_What to work on:_ Starting at the top line and ending at the bottom one, repeat the entries exactly and drop every picture.

[Source data]

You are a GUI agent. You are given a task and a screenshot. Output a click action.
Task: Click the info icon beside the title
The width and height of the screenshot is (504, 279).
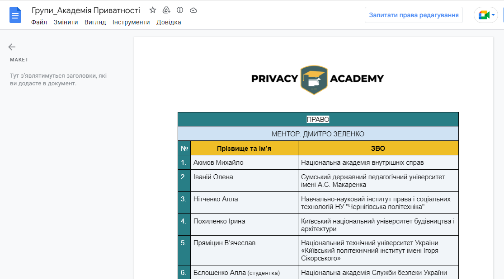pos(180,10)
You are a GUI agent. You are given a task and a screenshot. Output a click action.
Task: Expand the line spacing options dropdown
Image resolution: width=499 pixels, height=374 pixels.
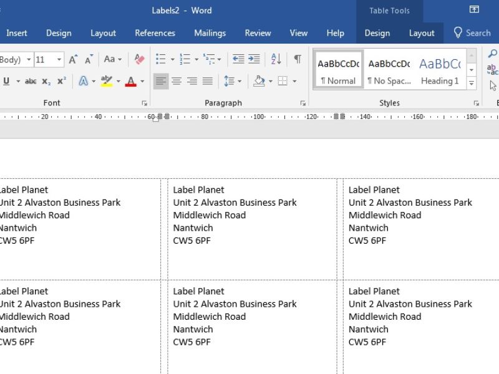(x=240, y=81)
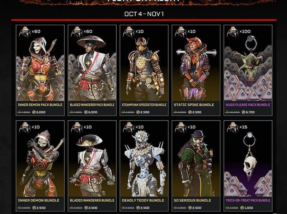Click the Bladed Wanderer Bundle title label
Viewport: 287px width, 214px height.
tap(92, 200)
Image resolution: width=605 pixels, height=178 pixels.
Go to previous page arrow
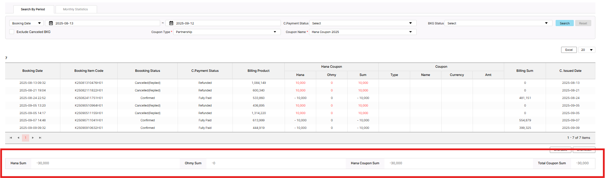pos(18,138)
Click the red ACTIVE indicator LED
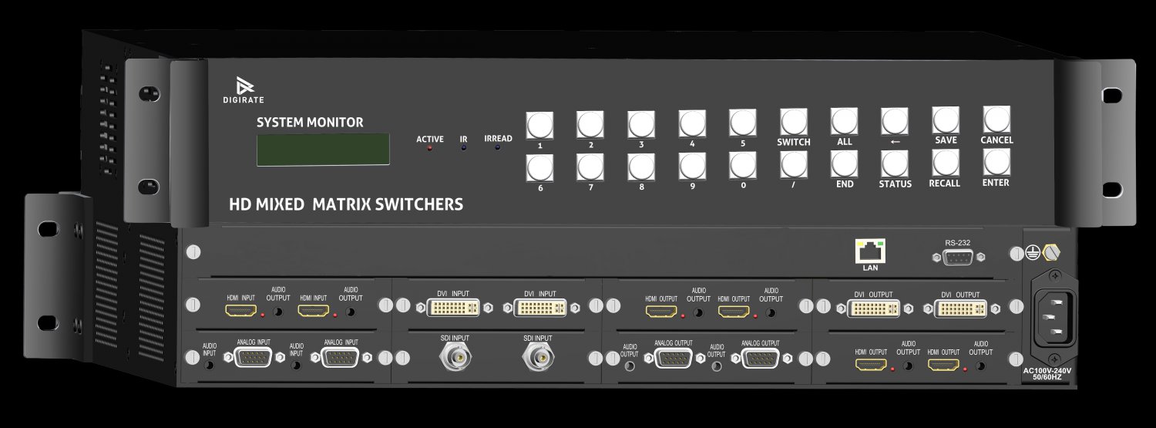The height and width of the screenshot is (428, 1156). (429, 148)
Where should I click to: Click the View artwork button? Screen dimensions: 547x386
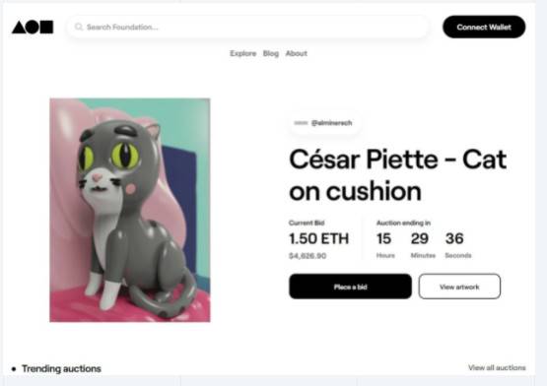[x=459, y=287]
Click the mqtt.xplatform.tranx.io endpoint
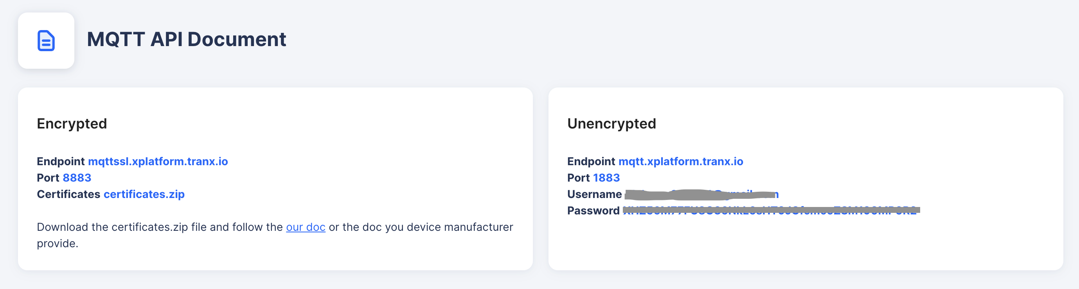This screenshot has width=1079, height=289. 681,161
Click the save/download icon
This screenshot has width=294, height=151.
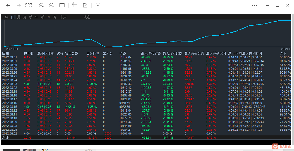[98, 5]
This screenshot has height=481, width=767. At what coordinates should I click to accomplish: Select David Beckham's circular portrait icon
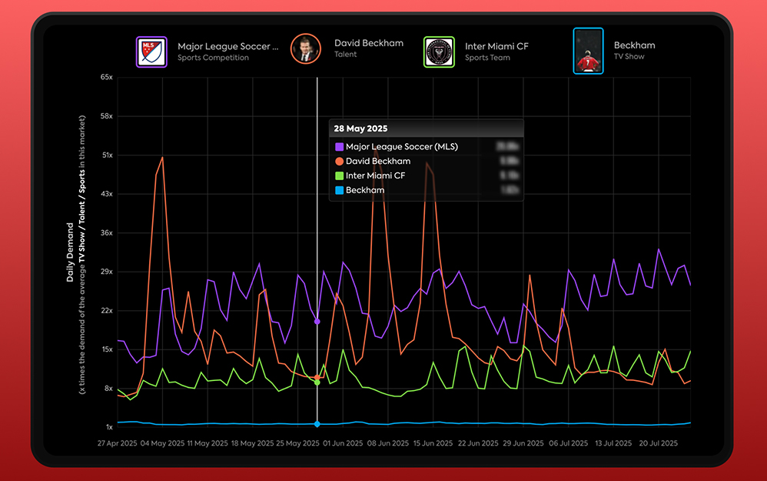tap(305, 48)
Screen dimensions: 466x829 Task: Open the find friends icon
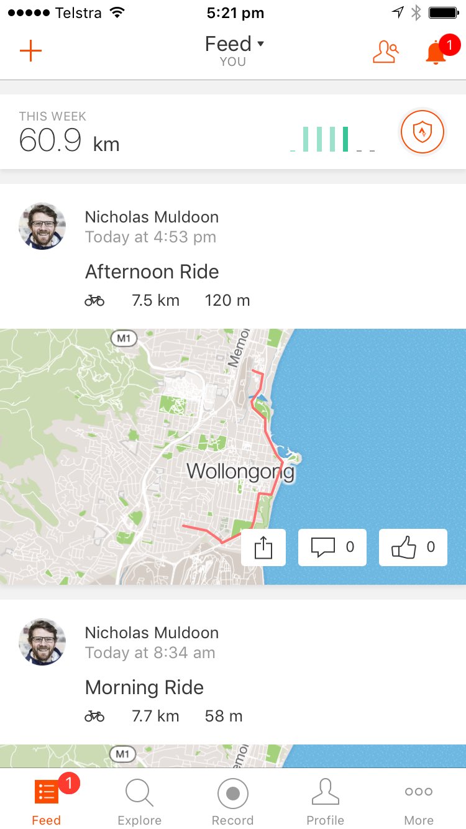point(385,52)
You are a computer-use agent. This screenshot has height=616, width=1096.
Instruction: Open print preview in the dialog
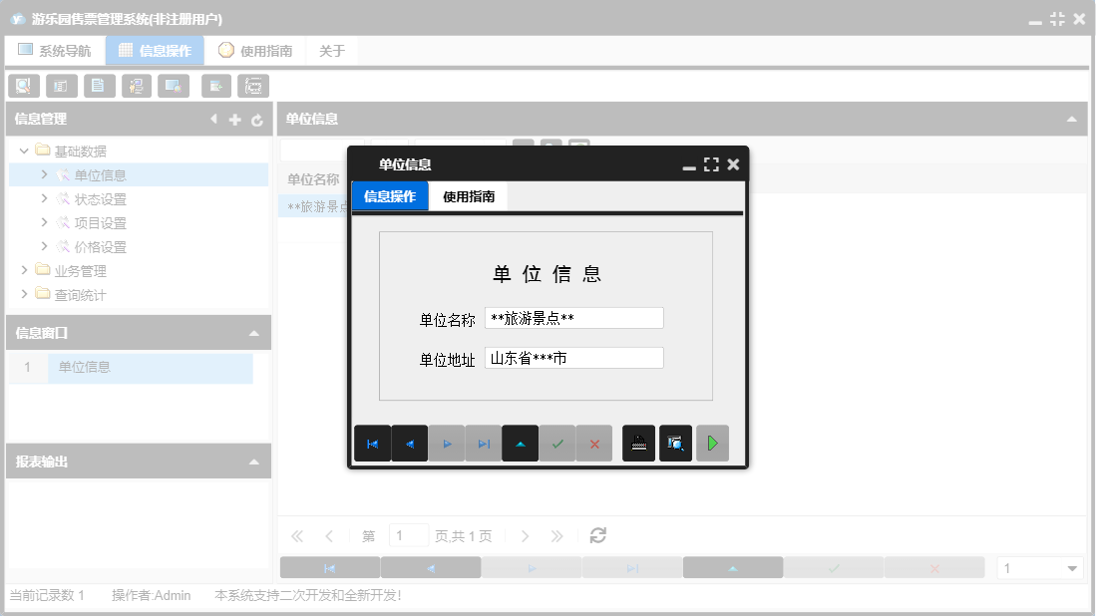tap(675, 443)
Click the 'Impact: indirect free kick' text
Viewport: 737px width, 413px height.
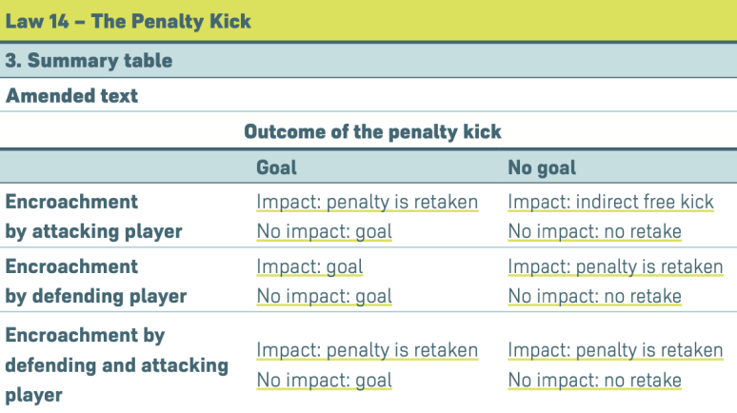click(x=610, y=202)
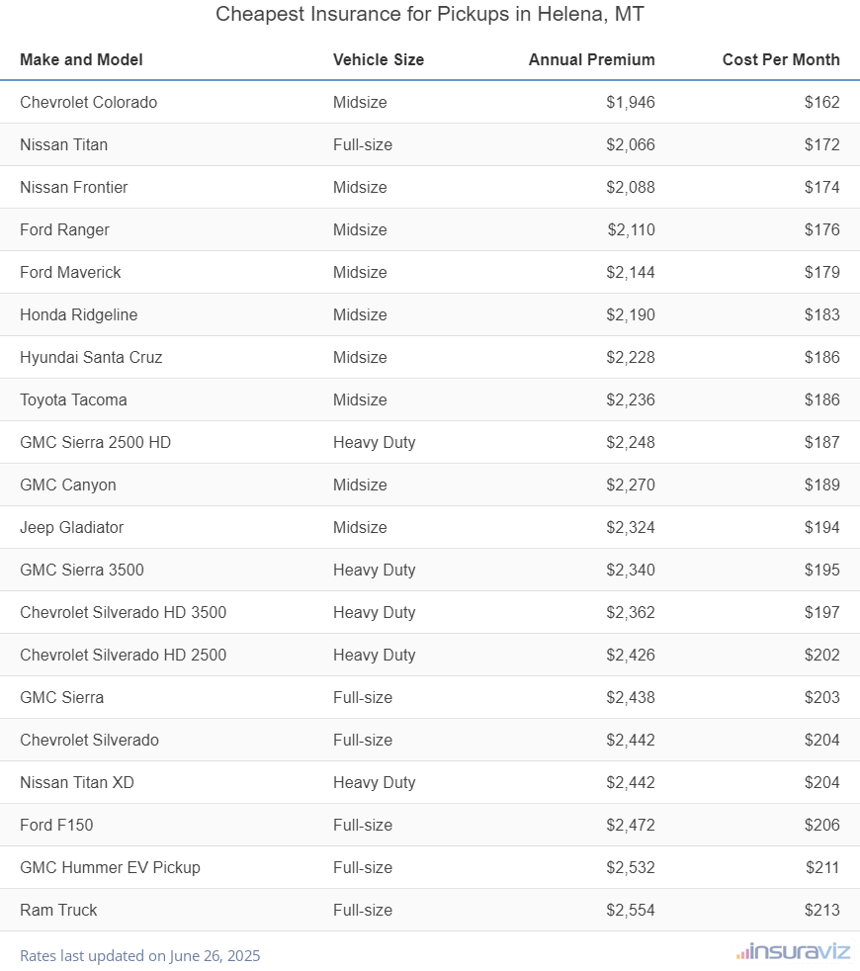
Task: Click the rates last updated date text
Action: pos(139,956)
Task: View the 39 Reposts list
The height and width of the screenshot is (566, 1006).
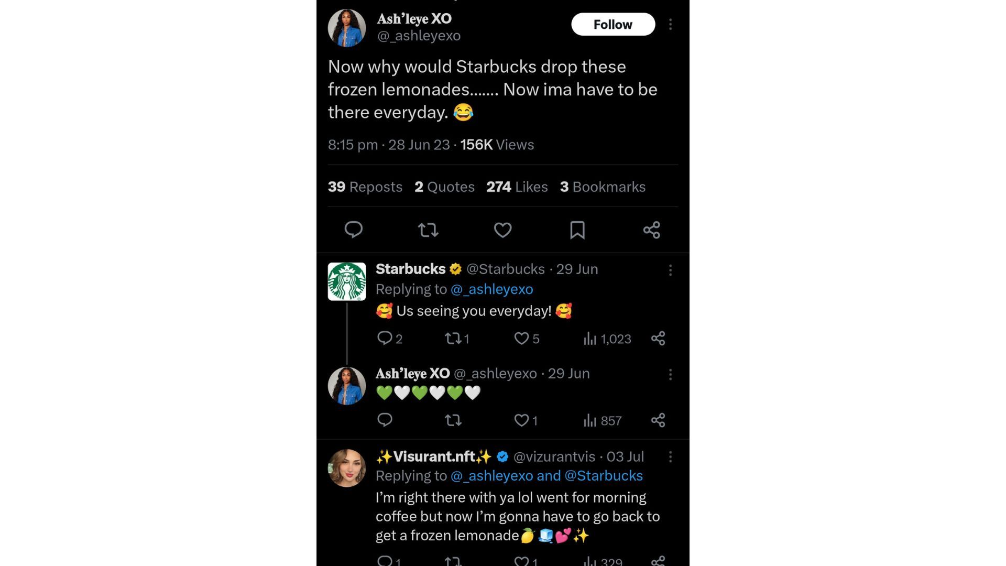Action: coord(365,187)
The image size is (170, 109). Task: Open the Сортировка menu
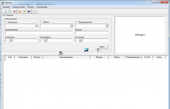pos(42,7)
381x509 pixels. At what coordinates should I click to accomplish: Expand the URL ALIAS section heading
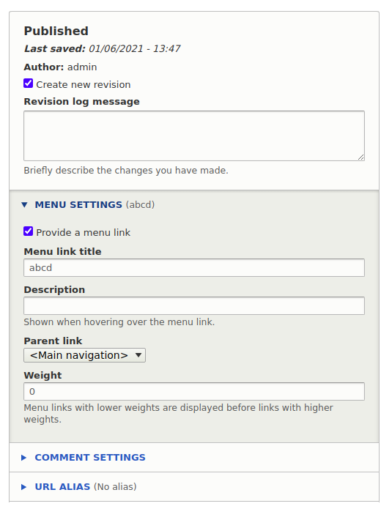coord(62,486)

[/Source data]

_Result of the task:_
You are a GUI agent. You are given a task and a screenshot. Output a click action.
Task: Click the info icon beside the title
The width and height of the screenshot is (504, 279).
pos(180,10)
You are a GUI agent. You are given a task and a screenshot. Output a click action.
Task: Expand the line spacing options dropdown
Image resolution: width=499 pixels, height=374 pixels.
(x=240, y=81)
Click the Bladed Wanderer Bundle title label
Viewport: 287px width, 214px height.
tap(92, 200)
Image resolution: width=605 pixels, height=178 pixels.
Go to previous page arrow
pos(18,138)
Click the red ACTIVE indicator LED
The height and width of the screenshot is (428, 1156). (429, 148)
Where should I click to: Click the View artwork button? Screen dimensions: 547x386
[x=459, y=287]
Click the mqtt.xplatform.tranx.io endpoint
This screenshot has width=1079, height=289. 681,161
Click the save/download icon
This screenshot has width=294, height=151.
[98, 5]
This screenshot has height=481, width=767. At what coordinates should I click to accomplish: Select David Beckham's circular portrait icon
tap(305, 48)
Screen dimensions: 466x829 Task: Open the find friends icon
point(385,52)
You are a computer-use agent. This screenshot has height=616, width=1096.
Instruction: Open print preview in the dialog
tap(675, 443)
Click the 'Impact: indirect free kick' text
Viewport: 737px width, 413px height.
click(x=610, y=202)
Task: Click the rates last updated date text
Action: pos(139,956)
Task: View the 39 Reposts list
The height and width of the screenshot is (566, 1006).
Action: coord(365,187)
The image size is (170, 109). Task: Open the Сортировка menu
pos(42,7)
381x509 pixels. At what coordinates should I click to accomplish: Expand the URL ALIAS section heading
coord(62,486)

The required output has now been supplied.